## THE DATA:
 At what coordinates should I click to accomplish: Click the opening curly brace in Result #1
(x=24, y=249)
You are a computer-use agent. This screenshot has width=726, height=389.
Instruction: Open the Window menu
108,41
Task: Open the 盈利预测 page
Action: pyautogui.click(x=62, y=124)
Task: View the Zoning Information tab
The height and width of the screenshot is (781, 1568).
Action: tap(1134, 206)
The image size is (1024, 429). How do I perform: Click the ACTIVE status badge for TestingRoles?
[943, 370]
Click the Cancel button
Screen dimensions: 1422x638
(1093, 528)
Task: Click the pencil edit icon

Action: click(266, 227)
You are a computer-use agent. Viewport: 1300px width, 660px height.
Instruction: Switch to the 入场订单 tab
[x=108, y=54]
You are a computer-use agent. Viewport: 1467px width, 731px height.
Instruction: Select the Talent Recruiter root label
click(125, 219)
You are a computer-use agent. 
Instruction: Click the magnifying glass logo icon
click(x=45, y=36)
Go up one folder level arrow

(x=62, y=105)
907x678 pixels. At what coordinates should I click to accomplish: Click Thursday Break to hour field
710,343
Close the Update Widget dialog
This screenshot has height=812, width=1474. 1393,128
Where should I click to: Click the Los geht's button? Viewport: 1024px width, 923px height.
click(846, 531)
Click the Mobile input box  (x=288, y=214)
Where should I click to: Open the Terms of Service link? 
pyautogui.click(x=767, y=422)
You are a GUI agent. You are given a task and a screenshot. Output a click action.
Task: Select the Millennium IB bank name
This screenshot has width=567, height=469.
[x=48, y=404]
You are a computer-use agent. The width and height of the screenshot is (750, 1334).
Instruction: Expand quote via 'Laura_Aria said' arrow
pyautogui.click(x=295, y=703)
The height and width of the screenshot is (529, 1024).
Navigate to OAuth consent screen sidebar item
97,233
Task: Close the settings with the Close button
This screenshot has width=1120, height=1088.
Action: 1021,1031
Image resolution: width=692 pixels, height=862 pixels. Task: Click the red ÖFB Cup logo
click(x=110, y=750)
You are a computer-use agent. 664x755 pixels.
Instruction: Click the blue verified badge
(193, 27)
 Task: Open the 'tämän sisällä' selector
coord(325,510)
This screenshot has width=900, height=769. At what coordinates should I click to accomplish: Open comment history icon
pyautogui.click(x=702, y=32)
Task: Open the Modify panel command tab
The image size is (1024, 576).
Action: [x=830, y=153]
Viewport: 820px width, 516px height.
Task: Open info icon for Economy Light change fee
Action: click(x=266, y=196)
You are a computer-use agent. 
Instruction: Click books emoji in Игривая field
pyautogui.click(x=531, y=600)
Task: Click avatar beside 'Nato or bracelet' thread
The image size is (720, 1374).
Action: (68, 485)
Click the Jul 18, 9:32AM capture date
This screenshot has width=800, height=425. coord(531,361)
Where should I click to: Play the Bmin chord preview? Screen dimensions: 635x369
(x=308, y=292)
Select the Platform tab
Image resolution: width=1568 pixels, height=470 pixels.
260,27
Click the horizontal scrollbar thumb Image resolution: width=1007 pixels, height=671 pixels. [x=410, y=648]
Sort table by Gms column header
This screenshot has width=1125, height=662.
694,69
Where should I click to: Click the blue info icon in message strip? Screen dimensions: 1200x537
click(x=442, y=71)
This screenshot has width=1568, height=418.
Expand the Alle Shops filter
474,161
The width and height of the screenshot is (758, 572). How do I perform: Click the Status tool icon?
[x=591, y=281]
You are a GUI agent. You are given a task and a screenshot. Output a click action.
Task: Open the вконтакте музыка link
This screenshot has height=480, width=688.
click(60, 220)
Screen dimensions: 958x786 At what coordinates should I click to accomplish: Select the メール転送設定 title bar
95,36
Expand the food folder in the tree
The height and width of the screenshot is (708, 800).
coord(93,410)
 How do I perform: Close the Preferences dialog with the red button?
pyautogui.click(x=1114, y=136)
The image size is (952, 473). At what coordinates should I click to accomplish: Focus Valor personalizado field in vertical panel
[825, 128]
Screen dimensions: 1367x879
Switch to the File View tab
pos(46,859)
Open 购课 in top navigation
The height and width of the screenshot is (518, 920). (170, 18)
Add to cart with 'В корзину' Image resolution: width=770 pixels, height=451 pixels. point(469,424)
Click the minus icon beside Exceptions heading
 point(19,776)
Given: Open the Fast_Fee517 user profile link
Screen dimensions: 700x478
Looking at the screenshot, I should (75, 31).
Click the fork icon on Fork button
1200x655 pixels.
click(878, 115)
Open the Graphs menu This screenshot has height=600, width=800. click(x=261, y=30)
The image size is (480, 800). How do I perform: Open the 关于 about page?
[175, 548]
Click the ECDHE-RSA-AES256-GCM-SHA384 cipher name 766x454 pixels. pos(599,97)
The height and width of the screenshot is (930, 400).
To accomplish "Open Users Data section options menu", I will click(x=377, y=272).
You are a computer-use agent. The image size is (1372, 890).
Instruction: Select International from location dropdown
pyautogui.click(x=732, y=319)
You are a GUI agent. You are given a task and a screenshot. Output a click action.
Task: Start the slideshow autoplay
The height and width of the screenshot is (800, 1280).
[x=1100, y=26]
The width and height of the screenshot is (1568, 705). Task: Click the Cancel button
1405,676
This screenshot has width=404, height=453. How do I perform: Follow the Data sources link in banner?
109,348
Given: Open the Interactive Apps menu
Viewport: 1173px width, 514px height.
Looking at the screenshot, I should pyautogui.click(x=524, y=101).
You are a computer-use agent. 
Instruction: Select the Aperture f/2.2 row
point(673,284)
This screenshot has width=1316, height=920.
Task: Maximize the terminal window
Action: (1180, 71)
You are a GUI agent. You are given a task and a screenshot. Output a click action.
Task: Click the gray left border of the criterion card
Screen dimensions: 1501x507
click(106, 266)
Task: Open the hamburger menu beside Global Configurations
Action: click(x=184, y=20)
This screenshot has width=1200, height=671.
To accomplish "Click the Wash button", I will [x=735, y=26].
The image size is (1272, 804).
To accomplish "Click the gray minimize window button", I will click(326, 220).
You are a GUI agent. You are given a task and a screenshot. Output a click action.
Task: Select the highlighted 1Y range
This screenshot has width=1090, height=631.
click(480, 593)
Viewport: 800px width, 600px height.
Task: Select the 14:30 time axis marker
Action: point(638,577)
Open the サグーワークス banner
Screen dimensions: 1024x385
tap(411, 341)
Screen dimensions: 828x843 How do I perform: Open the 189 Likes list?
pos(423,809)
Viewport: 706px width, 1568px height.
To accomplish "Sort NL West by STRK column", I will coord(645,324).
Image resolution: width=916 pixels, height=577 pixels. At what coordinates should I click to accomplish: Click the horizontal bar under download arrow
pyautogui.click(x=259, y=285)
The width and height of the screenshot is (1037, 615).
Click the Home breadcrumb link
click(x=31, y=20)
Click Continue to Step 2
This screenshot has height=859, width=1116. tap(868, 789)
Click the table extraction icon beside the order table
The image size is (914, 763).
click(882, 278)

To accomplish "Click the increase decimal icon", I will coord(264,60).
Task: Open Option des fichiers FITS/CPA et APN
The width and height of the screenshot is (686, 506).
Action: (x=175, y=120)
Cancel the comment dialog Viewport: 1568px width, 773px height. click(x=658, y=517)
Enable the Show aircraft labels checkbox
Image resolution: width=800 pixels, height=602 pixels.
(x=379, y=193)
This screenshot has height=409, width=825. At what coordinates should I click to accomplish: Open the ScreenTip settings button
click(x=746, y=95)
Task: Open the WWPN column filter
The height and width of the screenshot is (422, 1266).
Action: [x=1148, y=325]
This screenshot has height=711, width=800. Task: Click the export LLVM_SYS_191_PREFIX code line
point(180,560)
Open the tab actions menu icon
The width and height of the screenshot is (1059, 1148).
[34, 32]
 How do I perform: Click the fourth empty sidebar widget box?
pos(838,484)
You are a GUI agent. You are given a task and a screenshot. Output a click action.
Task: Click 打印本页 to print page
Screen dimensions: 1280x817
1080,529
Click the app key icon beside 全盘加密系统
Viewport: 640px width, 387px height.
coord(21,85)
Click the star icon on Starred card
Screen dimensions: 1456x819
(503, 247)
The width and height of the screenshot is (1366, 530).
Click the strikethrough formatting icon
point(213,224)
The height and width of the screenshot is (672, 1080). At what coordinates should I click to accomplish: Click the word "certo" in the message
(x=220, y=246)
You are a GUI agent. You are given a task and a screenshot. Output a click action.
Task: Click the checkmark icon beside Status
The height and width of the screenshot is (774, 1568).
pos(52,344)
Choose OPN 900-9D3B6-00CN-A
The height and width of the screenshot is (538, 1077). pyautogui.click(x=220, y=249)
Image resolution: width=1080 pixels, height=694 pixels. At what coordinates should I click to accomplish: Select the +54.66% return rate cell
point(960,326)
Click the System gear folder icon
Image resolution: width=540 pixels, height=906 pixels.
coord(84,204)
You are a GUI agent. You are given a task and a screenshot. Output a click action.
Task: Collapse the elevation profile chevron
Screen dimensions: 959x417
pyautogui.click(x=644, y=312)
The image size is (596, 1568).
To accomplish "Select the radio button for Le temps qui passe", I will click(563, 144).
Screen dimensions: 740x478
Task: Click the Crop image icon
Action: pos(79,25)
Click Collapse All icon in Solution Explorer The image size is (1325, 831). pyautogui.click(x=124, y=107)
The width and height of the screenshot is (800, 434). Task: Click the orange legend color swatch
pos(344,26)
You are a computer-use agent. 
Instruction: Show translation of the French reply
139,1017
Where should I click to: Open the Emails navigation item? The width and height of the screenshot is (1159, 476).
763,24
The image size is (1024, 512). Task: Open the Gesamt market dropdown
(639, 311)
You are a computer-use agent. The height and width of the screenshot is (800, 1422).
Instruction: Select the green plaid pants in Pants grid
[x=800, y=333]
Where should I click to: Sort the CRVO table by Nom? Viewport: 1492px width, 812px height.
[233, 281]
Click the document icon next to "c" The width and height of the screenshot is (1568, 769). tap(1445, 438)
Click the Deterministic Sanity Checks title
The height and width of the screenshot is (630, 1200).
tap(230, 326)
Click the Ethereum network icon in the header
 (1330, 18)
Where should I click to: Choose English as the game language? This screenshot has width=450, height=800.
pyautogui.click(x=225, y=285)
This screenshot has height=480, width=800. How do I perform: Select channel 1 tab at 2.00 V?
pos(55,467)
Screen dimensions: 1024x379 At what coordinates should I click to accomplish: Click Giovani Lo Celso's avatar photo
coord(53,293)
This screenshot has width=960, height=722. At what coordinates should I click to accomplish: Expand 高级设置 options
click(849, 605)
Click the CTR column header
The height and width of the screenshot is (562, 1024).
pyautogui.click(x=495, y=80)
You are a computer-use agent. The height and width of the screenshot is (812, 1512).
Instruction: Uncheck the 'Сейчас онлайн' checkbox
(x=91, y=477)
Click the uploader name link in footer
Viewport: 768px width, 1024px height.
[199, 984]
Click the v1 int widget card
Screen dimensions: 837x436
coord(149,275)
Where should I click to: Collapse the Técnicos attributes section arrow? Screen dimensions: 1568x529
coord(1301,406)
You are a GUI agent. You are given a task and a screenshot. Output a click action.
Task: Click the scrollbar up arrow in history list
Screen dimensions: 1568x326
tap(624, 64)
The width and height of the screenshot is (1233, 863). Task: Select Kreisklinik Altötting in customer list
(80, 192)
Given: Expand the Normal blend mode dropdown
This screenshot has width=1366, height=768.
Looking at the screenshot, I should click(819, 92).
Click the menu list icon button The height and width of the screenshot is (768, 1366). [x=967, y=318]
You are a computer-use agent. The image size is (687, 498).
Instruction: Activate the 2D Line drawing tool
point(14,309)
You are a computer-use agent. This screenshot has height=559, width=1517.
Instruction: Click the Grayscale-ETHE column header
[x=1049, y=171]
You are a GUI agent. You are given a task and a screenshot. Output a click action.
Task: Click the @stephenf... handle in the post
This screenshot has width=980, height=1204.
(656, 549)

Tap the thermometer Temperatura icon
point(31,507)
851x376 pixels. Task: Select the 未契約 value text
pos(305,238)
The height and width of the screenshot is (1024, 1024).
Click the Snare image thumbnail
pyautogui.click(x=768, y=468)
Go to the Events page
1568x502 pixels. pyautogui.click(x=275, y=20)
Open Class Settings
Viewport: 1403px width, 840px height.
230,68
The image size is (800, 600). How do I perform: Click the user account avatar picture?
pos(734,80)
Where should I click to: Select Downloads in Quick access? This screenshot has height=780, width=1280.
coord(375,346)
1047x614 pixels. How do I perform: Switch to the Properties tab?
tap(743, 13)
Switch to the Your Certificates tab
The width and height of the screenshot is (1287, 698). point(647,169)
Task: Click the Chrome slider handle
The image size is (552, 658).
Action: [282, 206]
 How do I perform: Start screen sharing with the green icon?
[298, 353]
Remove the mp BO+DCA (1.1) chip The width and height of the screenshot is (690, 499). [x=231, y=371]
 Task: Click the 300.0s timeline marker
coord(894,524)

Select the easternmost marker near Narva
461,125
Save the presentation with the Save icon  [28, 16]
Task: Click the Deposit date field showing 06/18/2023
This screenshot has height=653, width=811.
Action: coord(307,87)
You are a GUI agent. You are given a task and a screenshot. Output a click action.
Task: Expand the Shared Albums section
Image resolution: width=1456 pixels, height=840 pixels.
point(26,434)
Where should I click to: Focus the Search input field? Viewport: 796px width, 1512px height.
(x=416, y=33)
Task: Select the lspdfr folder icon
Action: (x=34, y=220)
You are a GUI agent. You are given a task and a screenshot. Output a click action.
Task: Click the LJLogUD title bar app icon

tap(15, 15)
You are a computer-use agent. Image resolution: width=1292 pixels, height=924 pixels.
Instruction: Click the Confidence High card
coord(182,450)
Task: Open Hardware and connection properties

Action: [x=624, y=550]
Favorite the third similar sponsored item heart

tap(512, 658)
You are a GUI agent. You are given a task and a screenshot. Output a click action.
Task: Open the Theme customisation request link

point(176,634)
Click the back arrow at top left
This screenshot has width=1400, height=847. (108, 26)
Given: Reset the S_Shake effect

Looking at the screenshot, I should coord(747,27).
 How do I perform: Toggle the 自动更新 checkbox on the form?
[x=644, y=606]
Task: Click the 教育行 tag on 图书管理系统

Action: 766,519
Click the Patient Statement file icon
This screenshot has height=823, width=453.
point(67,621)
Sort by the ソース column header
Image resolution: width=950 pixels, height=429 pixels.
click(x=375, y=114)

## EXERCISE:
Among the lines above, find the one with "Instruction: Click the magnifying" and the one with "You are a computer-use agent. The width". Quote both and everything between them, exactly.

## TASK RESULT:
Instruction: Click the magnifying glass logo icon
click(x=45, y=36)
Go up one folder level arrow

(x=62, y=105)
907x678 pixels. At what coordinates should I click to accomplish: Click Thursday Break to hour field
710,343
Close the Update Widget dialog
This screenshot has height=812, width=1474. 1393,128
Where should I click to: Click the Los geht's button? Viewport: 1024px width, 923px height.
click(846, 531)
Click the Mobile input box  (x=288, y=214)
Where should I click to: Open the Terms of Service link? 
pyautogui.click(x=767, y=422)
You are a GUI agent. You are given a task and a screenshot. Output a click action.
Task: Select the Millennium IB bank name
This screenshot has width=567, height=469.
[x=48, y=404]
You are a computer-use agent. The width and height of the screenshot is (750, 1334).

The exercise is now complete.